Oral contraceptives (OCs) are one of the safest and best-studied medications on the market today, and they are also one of the most popular and effective contraceptives available worldwide.  Yet in most countries, including the United States, women need a prescription in order to obtain this birth control method.  In the face of increasing evidence both that the prescription requirement hinders access to effective contraception and that alternative ways of providing OCs are safe and effective, a growing number of researchers and advocates are considering whether to support over-the-counter (OTC) access to OCs.  The lessons learned from the recent OTC switch of Plan B in the U.S. have also reinvigorated the reproductive rights movement to address the issue of freer access to all forms of contraception.

WHAT YOU SHOULD DO - Continue the passage on over-the-counter access to oral contraceptives, starting after its final sentence.

GIVEN DATA -
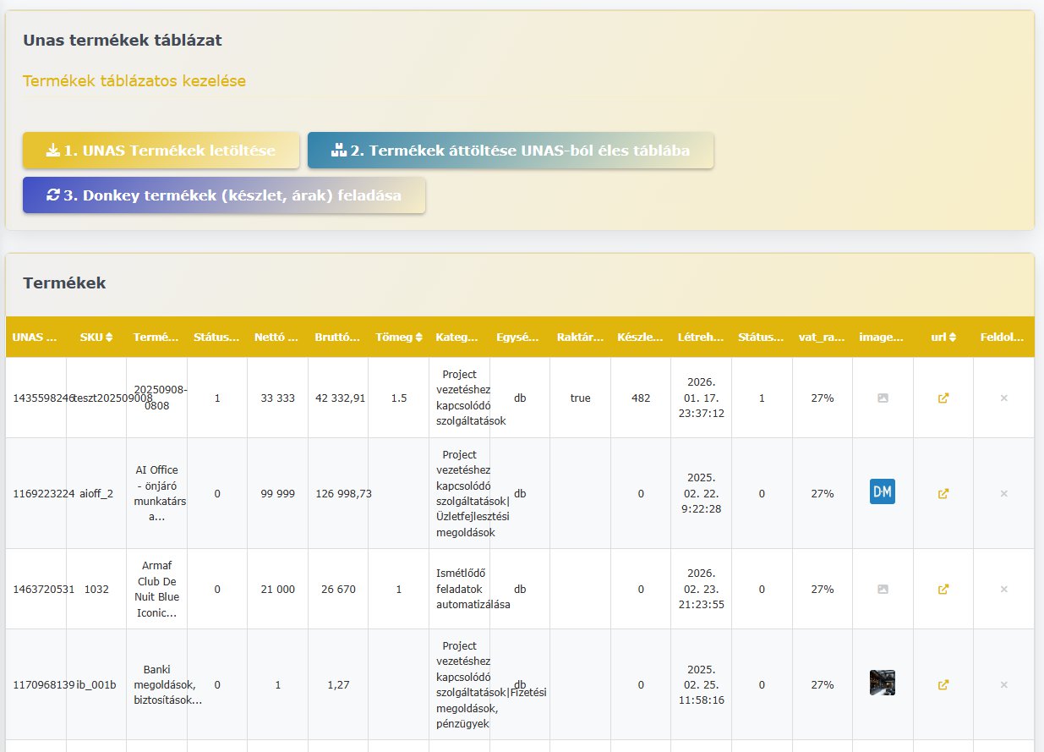The width and height of the screenshot is (1044, 752).
Task: Click 3. Donkey termékek feladása button
Action: [x=224, y=195]
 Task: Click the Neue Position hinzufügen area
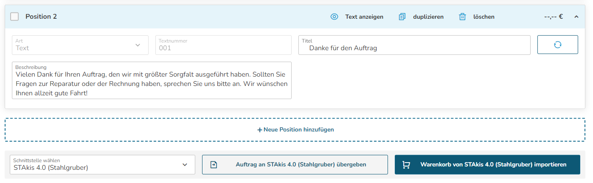coord(295,130)
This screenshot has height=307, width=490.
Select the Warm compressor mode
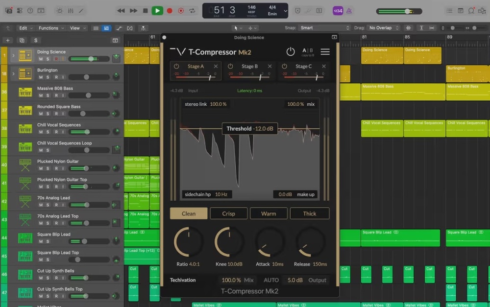point(269,213)
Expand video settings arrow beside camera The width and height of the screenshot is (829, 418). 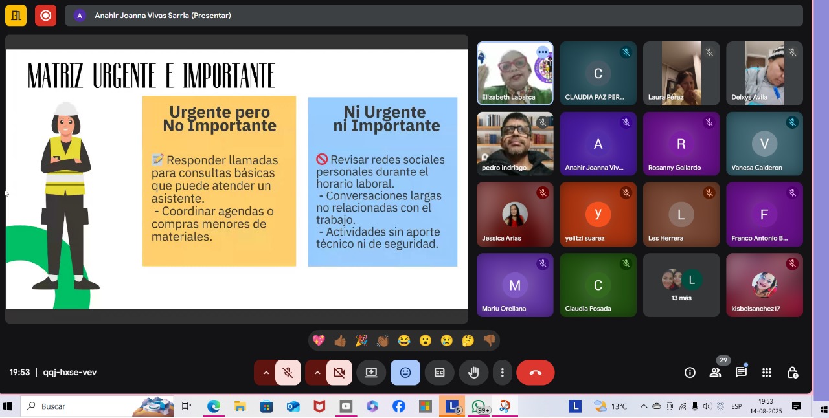(x=317, y=373)
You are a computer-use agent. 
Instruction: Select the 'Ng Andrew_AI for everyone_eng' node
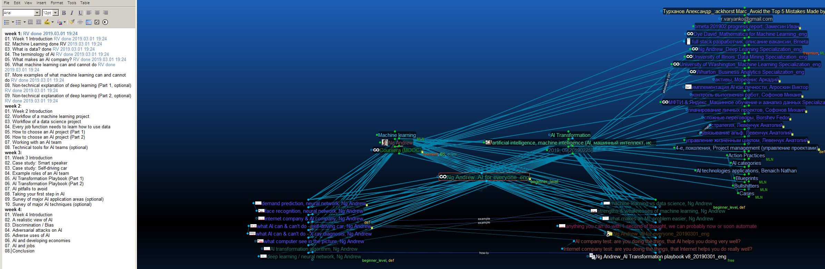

OUTPUT -
The Working Group on Oral Contraceptives Over-the-Counter was established in 2004 and its membership includes researchers, clinicians, and advocates, as well as industry and policy representatives.  The group’s primary goal is to evaluate objectively the risks and benefits of demedicalizing contraceptive care, with an eye toward improving access to OCs and potentially other hormonal contraceptive methods by making them available without a prescription.  Since its foundation, the working group has held meetings to review the scientific evidence on the safety of OCs, to develop strategies aimed at improving access to OCs, and  to reach out to colleague organizations—both women’s groups and health care provider organizations.  The working group has also developed fact sheets, position papers and review articles on OCs OTC and has coordinated responses of member organizations to requests for public comment from the FDA.  We have also created a menu of activities and action areas, which focus primarily on needed research and on outreach to women, clinicians and the pharmaceutical industry.